What a year 2006 has been so far! There is a breaking development every day with whales in the Thames, militant fathers plotting Leo Blair’s abduction, Ariel Sharon changing the face of Israeli politics one moment and fighting for his life the next while Hamas are elected into office inside Palestine. Just when it seemed that the New Year could not get more surreal than a series of 24, both the British National Party (BNP) and the Danish newspaper Jyllands-Posten create yet more havoc.
BNP Chairman Nick Griffin and his fellow cockroach Mark Collet walked free from Leeds Crown Court after the gruesome twosome were cleared on some charges of inciting racial hatred while the jury were unable to reach verdicts on the others. The insects had claimed that their remarks about Islam being a “dragon” and a “wicked faith” were part of a “legitimate political dialogue”. Hot on the heels of the BNP’s triumph came the violent, yet understandable backlash from the Islamic world over Jyllands-Posten’s cartoons depicting The Prophet Muhammad (peace be upon him and his descendants) as a terrorist.
Everyone has the right to free speech, yet that right as with all other rights comes with responsibilities. Just because you have the right to do something does not always mean you should exercise it. The right to free speech is never to be abused, yet this is ignored at every possible opportunity by elements of a gutter media irrationally hostile to Islam due to its own ignorance of the faith, those so-called ‘Muslim’ protesters in London calling for beheadings and ironically enough the removal of civil liberties, and above all the vile BNP.
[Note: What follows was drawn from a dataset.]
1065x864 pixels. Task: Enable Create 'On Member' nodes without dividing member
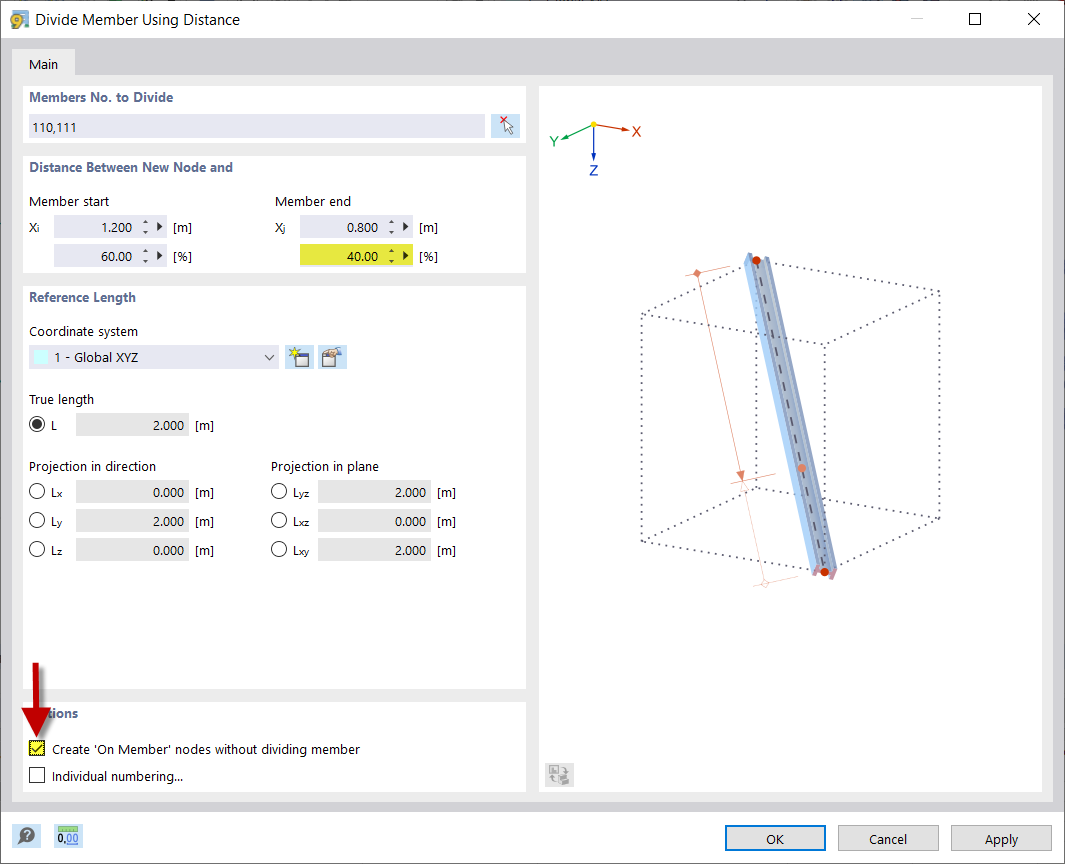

As with the July 7, 2005 suicide attacks, the BNP are already making political capital out of Islamophobia by setting up a ‘trade union’ dubbed Solidarity: The Union of British Workers. Just as bad is the insensitive insistence of all-pervasive and cancerous liberals that freedom of speech without responsibility is a non-negotiable absolute. As Anas Altikriti commented in the Guardian on February 10, 2006, those “who claim to uphold freedom of speech by defending the right to reproduce insulting depictions of the prophet are in effect saying to Muslims that what they hold dear and sacred is far more worthy of protecting than what Muslims hold dear and sacred. The cartoons had more to do with incitement of hatred, racism and Islamophobia than with freedom of expression.” Rights and responsibilities are indivisible; you cannot have one without the other.